___ PROVIDED DATA ___

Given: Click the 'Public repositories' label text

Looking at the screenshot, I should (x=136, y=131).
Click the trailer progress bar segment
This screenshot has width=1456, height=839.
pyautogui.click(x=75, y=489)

___

» TO DO: Copy the lines of the listing from the one containing "Click the trailer progress bar segment" through the end, unchanged.

» THE OUTPUT:
Click the trailer progress bar segment
This screenshot has width=1456, height=839.
pyautogui.click(x=75, y=489)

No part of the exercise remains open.